# What is being asked
Provide the count of lines below where "computer" occurs, with no other output.

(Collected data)
Start of Block

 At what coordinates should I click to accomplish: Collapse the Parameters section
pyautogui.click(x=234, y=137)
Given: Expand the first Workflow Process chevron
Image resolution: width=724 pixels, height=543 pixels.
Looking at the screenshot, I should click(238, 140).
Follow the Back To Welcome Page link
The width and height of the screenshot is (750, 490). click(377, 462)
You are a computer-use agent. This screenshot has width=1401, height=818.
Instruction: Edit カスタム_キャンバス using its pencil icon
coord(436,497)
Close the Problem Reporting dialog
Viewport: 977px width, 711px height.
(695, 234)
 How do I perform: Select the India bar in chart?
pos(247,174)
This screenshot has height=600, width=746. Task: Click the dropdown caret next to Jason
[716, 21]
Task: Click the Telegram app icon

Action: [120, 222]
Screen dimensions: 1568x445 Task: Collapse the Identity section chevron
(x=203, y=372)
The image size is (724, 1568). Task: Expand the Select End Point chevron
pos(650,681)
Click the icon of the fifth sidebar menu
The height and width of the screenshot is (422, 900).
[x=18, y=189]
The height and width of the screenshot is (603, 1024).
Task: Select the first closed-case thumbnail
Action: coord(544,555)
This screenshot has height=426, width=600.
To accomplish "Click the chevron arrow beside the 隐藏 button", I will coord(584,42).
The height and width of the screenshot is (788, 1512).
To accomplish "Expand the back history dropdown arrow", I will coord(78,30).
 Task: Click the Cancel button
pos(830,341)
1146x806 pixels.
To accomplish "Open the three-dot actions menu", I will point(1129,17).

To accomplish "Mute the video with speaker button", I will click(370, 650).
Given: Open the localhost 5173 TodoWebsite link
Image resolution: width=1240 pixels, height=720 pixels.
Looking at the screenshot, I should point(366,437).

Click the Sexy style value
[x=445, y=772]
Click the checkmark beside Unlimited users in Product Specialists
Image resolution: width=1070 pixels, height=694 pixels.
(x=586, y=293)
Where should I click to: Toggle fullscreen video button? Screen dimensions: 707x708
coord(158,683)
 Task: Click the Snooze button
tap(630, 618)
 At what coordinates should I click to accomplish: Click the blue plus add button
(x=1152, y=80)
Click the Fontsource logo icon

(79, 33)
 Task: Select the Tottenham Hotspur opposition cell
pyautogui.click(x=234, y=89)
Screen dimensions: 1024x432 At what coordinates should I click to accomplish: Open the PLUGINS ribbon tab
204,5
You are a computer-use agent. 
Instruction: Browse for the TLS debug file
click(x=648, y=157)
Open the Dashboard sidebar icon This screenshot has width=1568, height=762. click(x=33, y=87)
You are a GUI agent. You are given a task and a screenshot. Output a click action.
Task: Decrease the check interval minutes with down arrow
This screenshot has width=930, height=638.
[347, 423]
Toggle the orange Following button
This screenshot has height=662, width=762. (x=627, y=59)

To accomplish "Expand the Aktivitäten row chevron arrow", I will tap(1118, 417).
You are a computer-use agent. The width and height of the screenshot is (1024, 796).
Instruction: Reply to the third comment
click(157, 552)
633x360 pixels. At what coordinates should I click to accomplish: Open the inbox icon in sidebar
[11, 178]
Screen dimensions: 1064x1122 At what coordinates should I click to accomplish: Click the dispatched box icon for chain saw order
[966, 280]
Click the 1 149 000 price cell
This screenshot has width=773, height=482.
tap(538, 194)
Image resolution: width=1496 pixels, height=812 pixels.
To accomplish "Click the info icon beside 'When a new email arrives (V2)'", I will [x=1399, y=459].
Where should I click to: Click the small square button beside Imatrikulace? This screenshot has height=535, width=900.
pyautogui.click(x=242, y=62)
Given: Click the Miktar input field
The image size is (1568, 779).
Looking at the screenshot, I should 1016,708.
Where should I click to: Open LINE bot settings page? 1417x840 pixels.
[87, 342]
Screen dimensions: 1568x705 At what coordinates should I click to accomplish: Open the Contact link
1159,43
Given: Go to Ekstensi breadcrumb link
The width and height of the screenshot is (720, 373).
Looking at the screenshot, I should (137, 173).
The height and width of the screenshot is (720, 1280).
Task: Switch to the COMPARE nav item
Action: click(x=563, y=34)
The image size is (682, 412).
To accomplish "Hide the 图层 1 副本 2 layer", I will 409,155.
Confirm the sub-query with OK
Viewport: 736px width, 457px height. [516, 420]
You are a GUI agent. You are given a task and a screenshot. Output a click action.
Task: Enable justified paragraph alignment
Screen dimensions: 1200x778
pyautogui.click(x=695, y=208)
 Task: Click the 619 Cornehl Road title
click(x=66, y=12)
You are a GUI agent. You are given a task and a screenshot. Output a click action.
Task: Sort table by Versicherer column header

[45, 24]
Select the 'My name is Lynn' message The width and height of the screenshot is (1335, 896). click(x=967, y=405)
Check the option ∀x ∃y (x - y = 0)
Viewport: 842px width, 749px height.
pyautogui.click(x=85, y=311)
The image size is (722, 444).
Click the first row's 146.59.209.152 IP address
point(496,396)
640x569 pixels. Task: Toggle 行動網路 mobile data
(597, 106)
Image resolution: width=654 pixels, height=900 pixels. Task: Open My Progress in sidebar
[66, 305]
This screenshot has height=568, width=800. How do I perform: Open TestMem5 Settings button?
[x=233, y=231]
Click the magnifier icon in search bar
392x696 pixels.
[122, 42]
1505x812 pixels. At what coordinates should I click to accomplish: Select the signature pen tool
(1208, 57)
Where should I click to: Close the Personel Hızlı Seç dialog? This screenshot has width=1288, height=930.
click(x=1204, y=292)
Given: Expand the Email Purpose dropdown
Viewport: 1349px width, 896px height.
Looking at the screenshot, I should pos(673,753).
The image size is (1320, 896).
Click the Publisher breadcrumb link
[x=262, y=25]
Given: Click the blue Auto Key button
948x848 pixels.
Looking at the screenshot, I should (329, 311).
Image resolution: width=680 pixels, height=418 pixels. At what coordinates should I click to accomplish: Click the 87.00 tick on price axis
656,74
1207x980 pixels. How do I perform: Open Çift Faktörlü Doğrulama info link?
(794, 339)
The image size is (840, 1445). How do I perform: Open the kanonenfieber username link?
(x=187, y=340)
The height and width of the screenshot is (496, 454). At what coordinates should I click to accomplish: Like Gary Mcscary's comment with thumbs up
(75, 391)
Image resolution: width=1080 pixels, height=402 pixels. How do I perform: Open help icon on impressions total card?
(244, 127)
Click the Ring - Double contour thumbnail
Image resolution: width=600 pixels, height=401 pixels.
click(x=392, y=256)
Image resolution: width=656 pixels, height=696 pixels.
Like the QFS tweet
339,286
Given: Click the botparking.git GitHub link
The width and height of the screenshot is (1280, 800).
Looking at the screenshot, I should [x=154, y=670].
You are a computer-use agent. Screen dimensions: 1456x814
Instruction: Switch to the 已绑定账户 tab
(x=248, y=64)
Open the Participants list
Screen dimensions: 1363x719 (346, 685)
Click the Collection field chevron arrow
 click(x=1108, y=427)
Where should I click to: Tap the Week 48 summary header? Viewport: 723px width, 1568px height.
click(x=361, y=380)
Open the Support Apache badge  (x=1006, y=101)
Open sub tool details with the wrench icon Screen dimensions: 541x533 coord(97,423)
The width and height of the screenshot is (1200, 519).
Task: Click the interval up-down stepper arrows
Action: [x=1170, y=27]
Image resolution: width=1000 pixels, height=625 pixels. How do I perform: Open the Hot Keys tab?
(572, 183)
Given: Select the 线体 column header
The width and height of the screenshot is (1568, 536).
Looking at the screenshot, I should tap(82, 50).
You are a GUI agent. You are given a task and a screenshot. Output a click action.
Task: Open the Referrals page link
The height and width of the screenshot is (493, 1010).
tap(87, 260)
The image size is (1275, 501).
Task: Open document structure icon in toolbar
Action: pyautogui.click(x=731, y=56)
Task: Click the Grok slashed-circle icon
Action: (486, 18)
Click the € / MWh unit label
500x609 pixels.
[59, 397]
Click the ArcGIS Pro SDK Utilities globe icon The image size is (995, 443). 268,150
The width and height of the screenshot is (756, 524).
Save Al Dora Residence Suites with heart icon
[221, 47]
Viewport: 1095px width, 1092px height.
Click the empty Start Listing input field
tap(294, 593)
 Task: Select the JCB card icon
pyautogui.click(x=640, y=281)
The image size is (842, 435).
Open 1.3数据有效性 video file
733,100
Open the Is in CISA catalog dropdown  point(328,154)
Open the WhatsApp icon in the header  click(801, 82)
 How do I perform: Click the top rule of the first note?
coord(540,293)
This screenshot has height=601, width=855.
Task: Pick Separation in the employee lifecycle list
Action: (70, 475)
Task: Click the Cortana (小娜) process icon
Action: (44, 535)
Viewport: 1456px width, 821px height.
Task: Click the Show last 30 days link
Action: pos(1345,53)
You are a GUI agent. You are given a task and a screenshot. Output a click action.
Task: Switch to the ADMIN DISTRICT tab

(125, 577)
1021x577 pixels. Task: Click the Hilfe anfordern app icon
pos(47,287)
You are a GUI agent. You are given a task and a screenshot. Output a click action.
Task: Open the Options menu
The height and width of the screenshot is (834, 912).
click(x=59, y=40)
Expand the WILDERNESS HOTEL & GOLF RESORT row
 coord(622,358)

End of Block

# Solved problem
4